I’ll forward you an email below that I sent to another publisher with a similar question. It is long and detailed, but should shed some light on what we’re really reporting to you. We are going to be updating the statistics page in the near future to provide significantly more transparency to what you are really seeing, now that we ourselves have a more robust handle on how the feeds are accessed by the multitude of clients.
I hope this helps and doesn’t just make things more confusing…again, we will be updating the stats page to provide much more transparency to these things in the very near future. Please feel free to follow-up with any other questions,
I’ll fill you in on the story here, you’re going to get a longer answer than you might have expected. I’m taking the time to write this all out to you myself because I also want to write something up for the FeedBurner blog, so apologies for the length! There are two things going on: a) the rss space is emergent and if you read my recent posts at www.burningdoor.com/feedburner, you’ll see that there are a huge number of feed readers and aggregators (over 300 different pieces of software that poll us for feeds with some frequency). An issue related to this fact is that some of these readers do not send the appropriate HTTP headers in their requests. Specifically, even if they have already requested the feed once, their future requests do not implement the “If-modified-since” http request. So, our new visitors measures the number of first-time http requests we’ve received for your feed, but depending on how many of your readers are using clients or aggregators that don’t correctly implement “if-modified-since” you may see inflated numbers to some unknown degree. b) You may also see “under reported” numbers of visitors for the following reason: it is considered a sort of courtesy a la the robots.txt file for feed aggregators like Bloglines and my.yahoo to include the number of subscribers that they are polling on behalf of. However, som of the aggregators don’t send us this number.
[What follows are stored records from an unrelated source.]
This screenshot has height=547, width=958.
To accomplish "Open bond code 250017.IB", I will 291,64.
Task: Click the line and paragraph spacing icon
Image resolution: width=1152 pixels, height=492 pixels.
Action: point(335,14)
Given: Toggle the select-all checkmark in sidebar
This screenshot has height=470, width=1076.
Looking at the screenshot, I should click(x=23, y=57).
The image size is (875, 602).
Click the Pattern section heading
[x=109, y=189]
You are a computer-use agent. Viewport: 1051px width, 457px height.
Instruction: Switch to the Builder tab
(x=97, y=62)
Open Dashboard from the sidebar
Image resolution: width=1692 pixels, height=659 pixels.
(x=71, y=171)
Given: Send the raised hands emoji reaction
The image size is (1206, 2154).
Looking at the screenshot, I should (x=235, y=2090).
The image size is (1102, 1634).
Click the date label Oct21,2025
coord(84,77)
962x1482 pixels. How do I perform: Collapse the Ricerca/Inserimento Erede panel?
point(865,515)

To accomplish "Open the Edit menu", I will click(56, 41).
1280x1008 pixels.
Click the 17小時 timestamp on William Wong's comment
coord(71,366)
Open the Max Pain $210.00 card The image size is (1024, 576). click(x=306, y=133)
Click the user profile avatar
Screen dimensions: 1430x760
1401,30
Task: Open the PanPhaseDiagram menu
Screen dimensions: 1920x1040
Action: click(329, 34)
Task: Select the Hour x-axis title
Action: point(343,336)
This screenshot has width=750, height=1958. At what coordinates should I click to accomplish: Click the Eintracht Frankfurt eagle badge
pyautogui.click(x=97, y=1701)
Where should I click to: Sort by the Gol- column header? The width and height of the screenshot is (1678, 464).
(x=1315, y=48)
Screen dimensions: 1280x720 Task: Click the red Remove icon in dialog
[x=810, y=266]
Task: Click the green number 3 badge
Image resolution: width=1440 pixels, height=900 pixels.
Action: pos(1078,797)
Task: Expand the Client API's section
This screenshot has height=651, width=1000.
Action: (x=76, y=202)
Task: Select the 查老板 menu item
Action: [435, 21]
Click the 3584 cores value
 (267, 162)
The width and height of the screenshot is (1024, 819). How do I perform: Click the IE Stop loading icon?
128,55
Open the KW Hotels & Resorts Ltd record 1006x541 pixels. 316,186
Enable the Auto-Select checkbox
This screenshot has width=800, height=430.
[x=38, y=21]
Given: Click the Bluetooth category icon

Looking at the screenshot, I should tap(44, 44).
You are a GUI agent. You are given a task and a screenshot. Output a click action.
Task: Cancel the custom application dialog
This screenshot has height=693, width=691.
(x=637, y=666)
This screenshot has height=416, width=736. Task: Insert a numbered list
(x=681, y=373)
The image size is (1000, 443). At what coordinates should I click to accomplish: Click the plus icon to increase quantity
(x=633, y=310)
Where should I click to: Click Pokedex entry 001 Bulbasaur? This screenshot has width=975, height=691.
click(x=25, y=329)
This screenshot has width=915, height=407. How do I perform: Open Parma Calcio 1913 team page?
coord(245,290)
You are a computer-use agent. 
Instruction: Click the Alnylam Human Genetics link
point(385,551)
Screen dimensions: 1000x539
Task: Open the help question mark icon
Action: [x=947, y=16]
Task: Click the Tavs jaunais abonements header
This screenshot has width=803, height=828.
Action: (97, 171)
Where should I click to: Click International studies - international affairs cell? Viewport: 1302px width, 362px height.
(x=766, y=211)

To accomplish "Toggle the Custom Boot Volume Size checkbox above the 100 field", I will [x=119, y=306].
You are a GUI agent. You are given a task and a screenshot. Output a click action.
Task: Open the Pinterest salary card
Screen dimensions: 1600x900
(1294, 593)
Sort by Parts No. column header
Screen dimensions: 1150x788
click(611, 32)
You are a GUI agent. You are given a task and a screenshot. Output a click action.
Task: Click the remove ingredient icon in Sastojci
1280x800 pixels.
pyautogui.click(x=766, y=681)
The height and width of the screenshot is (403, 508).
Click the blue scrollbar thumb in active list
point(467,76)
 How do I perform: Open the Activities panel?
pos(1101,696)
FINALLY, the short answer to your question is that your total number of visitors is probably something like 2/3 of your hits number. We are going to be doing a big overhaul of the stats pages in the next month or so, and that will give you a much better picture of your visitors numbers, as we will be looking to report directly to publishers the number of “likely” total visitors they have based on a formula of “requests from different ip addresses from well-behaved clients”+”any new request from a well behaved client”+rollup of total subscribers across all aggregators that are polling on behalf of multiple subscribers and not factoring in any new requests from our known list of misbehaving clients.
Clearly we’ve got a long way to go on the analytics front, but it’s encouraging that folks with Dick and his team are already thinking about the issues. This is very similar to the early NetGenesis days – we had lots of data, but didn’t really know how to make sense of it and – as the traffic increased – the quality of our tools and analysis followed.